(Beginning of Excerpt to read)
Parasitic filarial nematodes infect hundreds of millions of people, causing diseases such as river blindness and lymphatic filariasis, which can lead to elephantiasis, a severe swelling of the limbs.
Mosquitoes spread the parasitic worms, which engage in sophisticated migrations within their insect and mammal hosts. One worm, Brugia malayi, starts in the mosquito’s gut, migrates to its flight muscles, then to its mouth. In its human host, the worm travels between the lymphatic system and the blood. Researchers have little idea how the nematodes achieve these nomadic lifestyles that are crucial for their survival.
In new research, University of Wisconsin-Madison scientists provide the first look at the genetic underpinnings of the worms’ migration through their hosts. They identified two genes the nematodes use to respond to cues in their host environment. When the genes are disrupted, the worms are lost and less effective at infecting their hosts.
The genes are part of the nematodes’ chemosensation network, a combination of chemical-sensing proteins and nerve cells that let the parasites detect and respond to molecules in their environment. Because these responses are key for the nematode’s complex life cycle, they’re a potential target for future treatments.
(End of Excerpt to read)
(Beginning of Extracted records)
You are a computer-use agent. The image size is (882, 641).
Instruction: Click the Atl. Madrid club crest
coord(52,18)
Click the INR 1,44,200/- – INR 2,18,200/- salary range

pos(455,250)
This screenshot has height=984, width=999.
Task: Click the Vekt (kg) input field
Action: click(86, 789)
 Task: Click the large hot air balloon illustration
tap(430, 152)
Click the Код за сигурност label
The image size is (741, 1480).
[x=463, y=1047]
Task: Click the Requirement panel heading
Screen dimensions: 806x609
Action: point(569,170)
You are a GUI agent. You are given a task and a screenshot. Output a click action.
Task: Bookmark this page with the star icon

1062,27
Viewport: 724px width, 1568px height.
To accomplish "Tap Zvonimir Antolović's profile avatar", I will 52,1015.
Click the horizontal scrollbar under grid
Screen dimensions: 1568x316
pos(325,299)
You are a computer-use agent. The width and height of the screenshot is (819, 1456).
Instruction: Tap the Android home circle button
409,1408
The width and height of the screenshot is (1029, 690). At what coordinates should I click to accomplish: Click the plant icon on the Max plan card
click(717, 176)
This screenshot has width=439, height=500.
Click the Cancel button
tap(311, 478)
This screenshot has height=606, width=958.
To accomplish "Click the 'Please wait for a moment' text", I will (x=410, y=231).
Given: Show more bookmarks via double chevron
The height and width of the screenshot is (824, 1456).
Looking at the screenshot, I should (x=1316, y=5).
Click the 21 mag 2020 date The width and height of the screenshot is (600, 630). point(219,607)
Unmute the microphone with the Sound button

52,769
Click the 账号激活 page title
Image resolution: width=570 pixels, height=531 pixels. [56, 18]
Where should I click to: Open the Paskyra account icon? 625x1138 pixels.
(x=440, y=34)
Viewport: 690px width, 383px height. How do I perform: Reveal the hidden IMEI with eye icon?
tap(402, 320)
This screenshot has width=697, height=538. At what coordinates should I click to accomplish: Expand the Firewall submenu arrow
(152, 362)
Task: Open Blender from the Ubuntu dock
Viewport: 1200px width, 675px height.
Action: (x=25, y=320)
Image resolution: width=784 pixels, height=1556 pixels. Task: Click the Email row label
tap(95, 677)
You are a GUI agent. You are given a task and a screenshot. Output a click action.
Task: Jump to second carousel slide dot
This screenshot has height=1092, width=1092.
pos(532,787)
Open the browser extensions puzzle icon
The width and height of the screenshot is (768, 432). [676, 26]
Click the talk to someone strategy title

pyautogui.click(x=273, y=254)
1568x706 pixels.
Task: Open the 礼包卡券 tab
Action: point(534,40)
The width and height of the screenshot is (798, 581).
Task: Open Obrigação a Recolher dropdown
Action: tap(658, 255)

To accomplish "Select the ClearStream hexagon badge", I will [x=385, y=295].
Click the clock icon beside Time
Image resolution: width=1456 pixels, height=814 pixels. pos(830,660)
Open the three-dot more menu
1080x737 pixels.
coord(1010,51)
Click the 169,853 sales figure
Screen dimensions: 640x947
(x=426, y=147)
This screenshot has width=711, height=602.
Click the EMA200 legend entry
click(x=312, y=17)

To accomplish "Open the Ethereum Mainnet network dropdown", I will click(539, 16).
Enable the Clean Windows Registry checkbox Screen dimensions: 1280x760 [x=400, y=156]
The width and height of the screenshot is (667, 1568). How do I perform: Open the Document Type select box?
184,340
(End of Extracted records)
* _Task instructions_:
1. In the passage on filarial nematodes, where does Brugia malayi travel within its human host?
2. List every body site that the passage on filarial nematodes names as a place Brugia malayi moves through, in either host.
3. Pick up the passage on filarial nematodes after its final sentence and continue it.

* _Expected responses_:
1. It travels between the lymphatic system and the blood.

2. The mosquito's gut, the mosquito's flight muscles, the mosquito's mouth, the human lymphatic system, and the human blood.

3.
“We’re hopeful that a better understanding of how worms are transmitted between hosts and move within them may lead to new approaches for parasite treatment and control,” says Mostafa Zamanian, a professor of pathobiological sciences in the UW-Madison School of Veterinary Medicine and senior author of the report. The work was published in June in the journal PLOS Biology.
All animals use chemosensation. It’s what allows a bee to follow the scent of a flower or a human to track down the aroma of baking cookies. The Zamanian lab figured that filarial nematodes used the same system to travel to the right part of their mosquito and human hosts at the right time by following specific chemical signatures their hosts produce.
To test this idea, the researchers mined over 40 parasite genomes to identify sensory genes in filarial parasites. Then they measured the expression of chemosensory genes throughout the parasite’s life cycle. They looked at chemoreceptors – proteins that detect a specific signal – during distinct stages of the parasites’ life cycles within human and mosquito hosts, when the parasites migrate to different tissues.
“We saw chemoreceptors turned on and turned off at very specific time points, likely to help the nematodes get to the right destination at the right time,” says Nicolas Wheeler, a postdoctoral researcher in the Zamanian lab and lead author of the new study.
The researchers tested whether disrupting the chemosensation network would impair the worms’ ability to migrate within and infect their hosts. They singled out two genes known to act as messengers for chemosensation in distantly related nematodes: OSM-9 and TAX-4.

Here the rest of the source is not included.